◆ Source extract:
*** Block opens ***

And as an illustration of the accuracy of Luke, how delightfully does he catch up, the spirit and method of this man. Although the Judge before them was a man of very reprehensible character, this man lauds upon him flattery, after the manner of a professional lawyer,

 

“Seeing that by thee we enjoy great quietness”

 

(and you catch the fulsomeness of the eulogy the craven quality of his speech in contrast to the way Paul addresses himself to the Judge)

 

“and that very worthy deeds are done unto this nation by thy providence,We accept it always, and in all places, most noble Felix, with all thankfulness”
Vv2-3

 

and then having made such a fulsome introduction, he says ‘but we won’t be tedious’; he knew the skill of his craft and he preferred his charges. Now verses 5 and 6

 

“For we have found this man a pestilent fellow, a mover of sedition among all the Jews throughout the world”

 

he was a man who stirred up trouble very subtle point, a point which indicated that Roman Law must take cognizance of this man. He was a seditious man, a man who caused trouble and turbulence in their cities.

*** Block closes ***

◆ Input data:
*** Block opens ***

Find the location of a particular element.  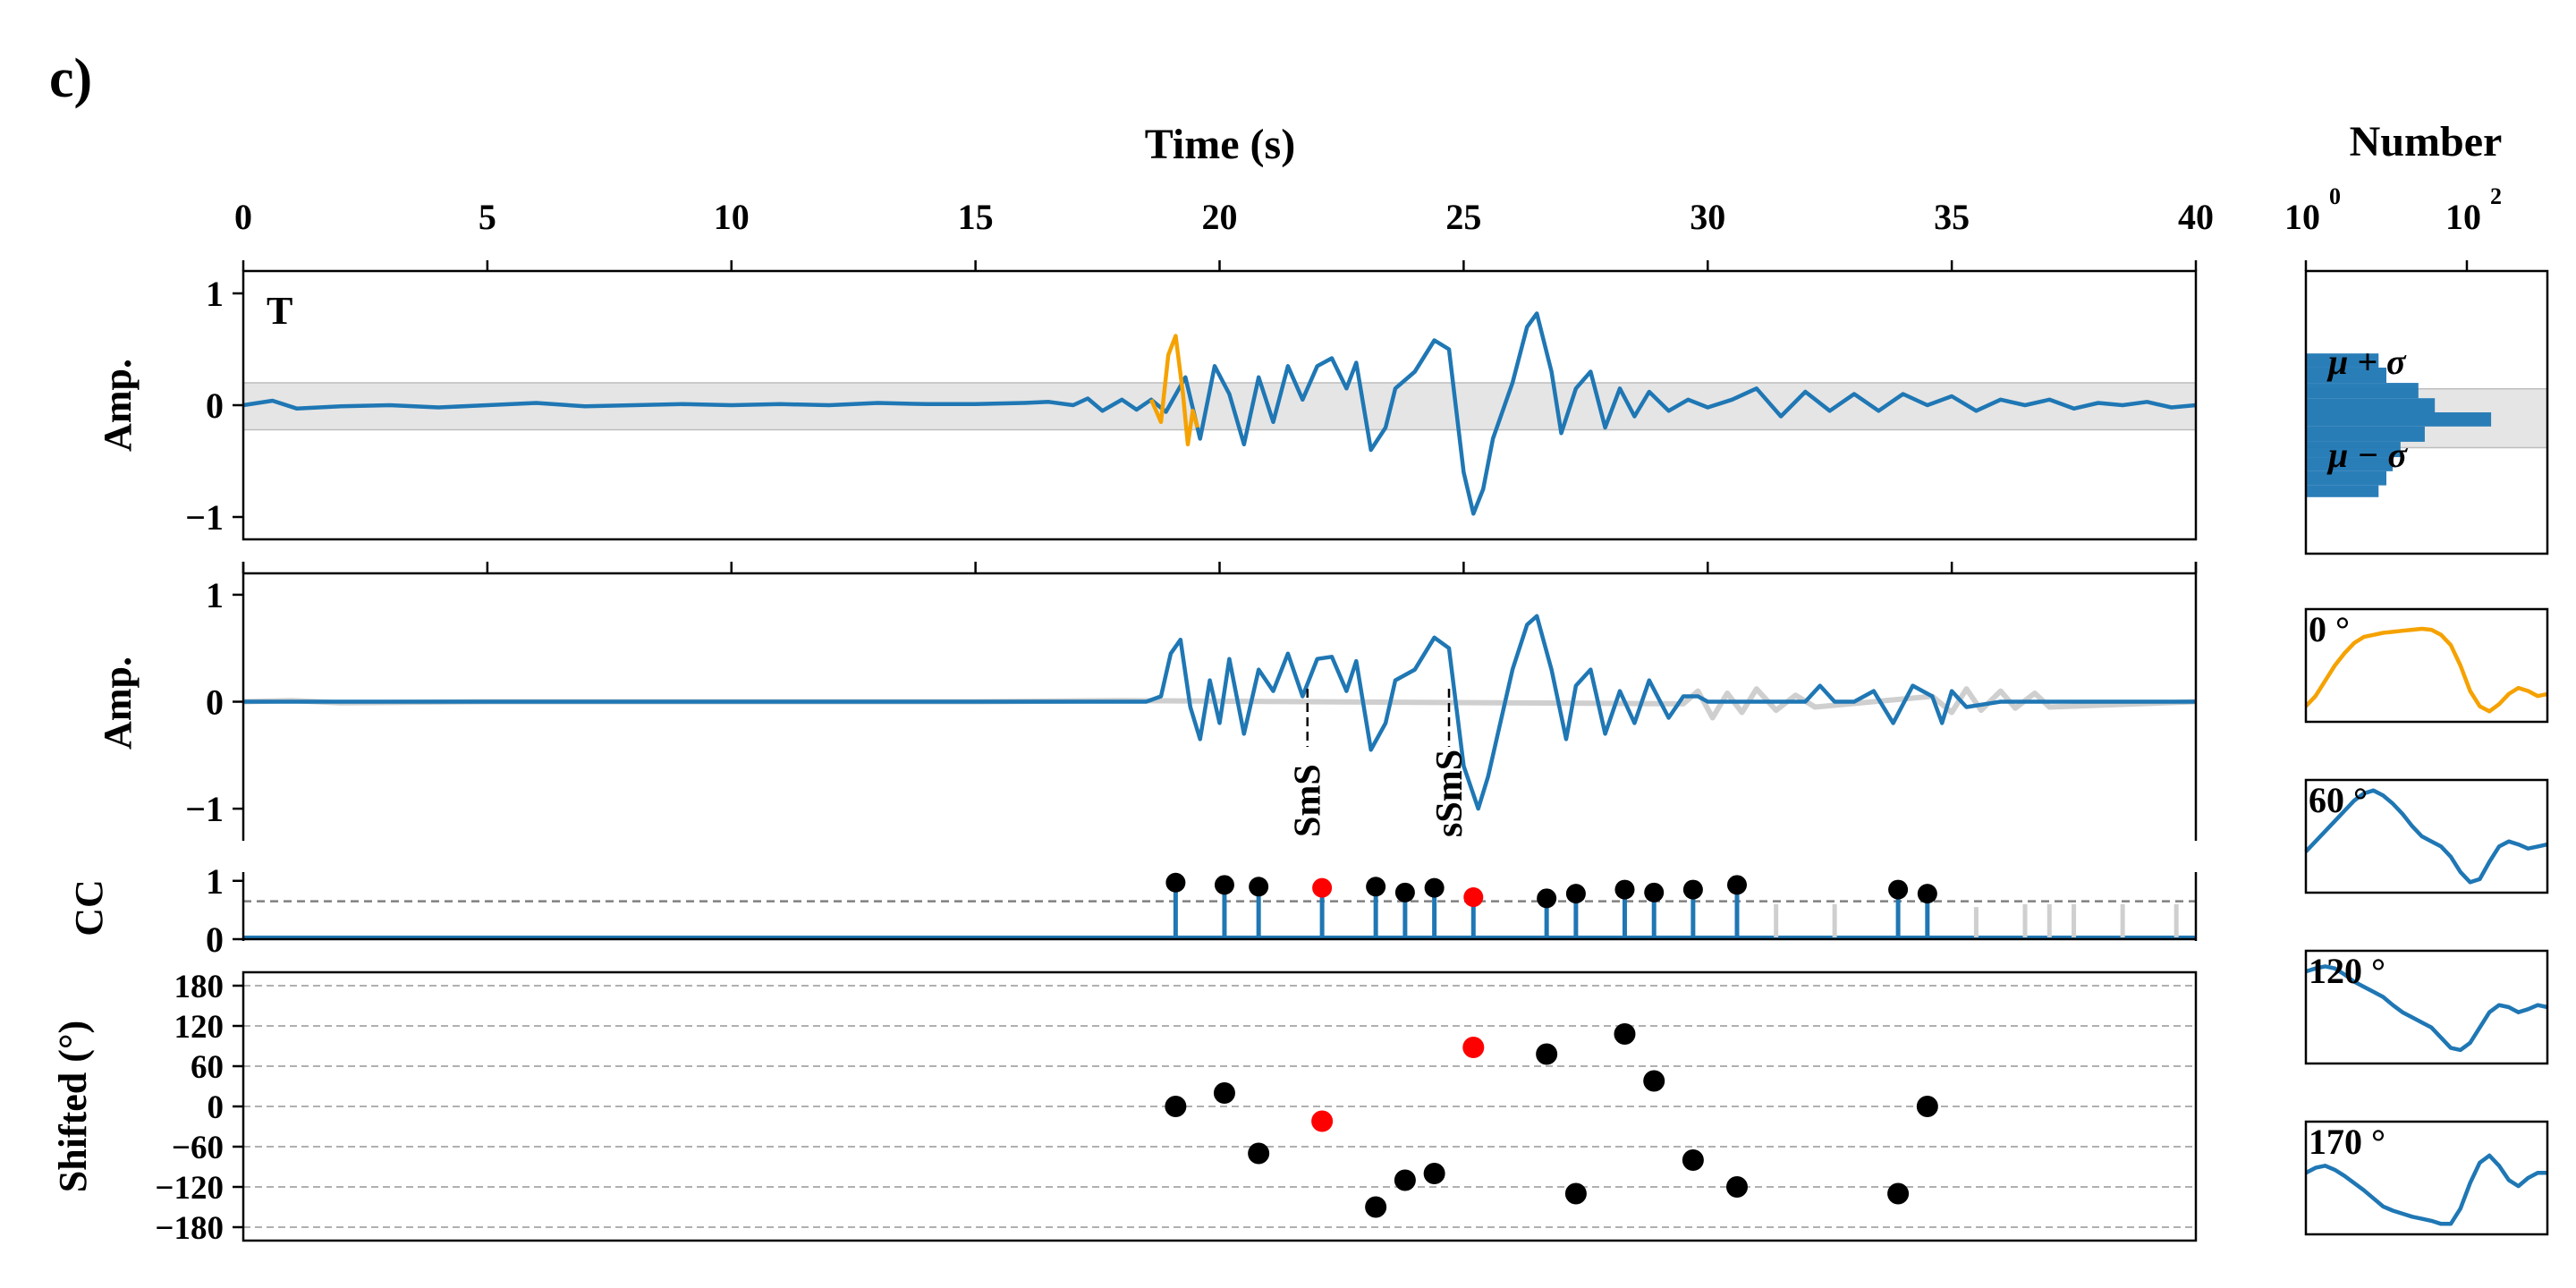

*** Block closes ***

◆ Exercise requirements:
1. In the sermon excerpt, what words does the speaker use to address the Judge by name?
2. List every passage that the sermon excerpt sets in double quotation marks.
3. Write out everything in the sermon excerpt from "and then having" down to "in their cities.".

◆ Outputs for the tasks:
1. "most noble Felix"

2.
1. "Seeing that by thee we enjoy great quietness"
2. "and that very worthy deeds are done unto this nation by thy providence,We accept it always, and in all places, most noble Felix, with all thankfulness"
3. "For we have found this man a pestilent fellow, a mover of sedition among all the Jews throughout the world"

3.
and then having made such a fulsome introduction, he says ‘but we won’t be tedious’; he knew the skill of his craft and he preferred his charges. Now verses 5 and 6

 

“For we have found this man a pestilent fellow, a mover of sedition among all the Jews throughout the world”

 

he was a man who stirred up trouble very subtle point, a point which indicated that Roman Law must take cognizance of this man. He was a seditious man, a man who caused trouble and turbulence in their cities.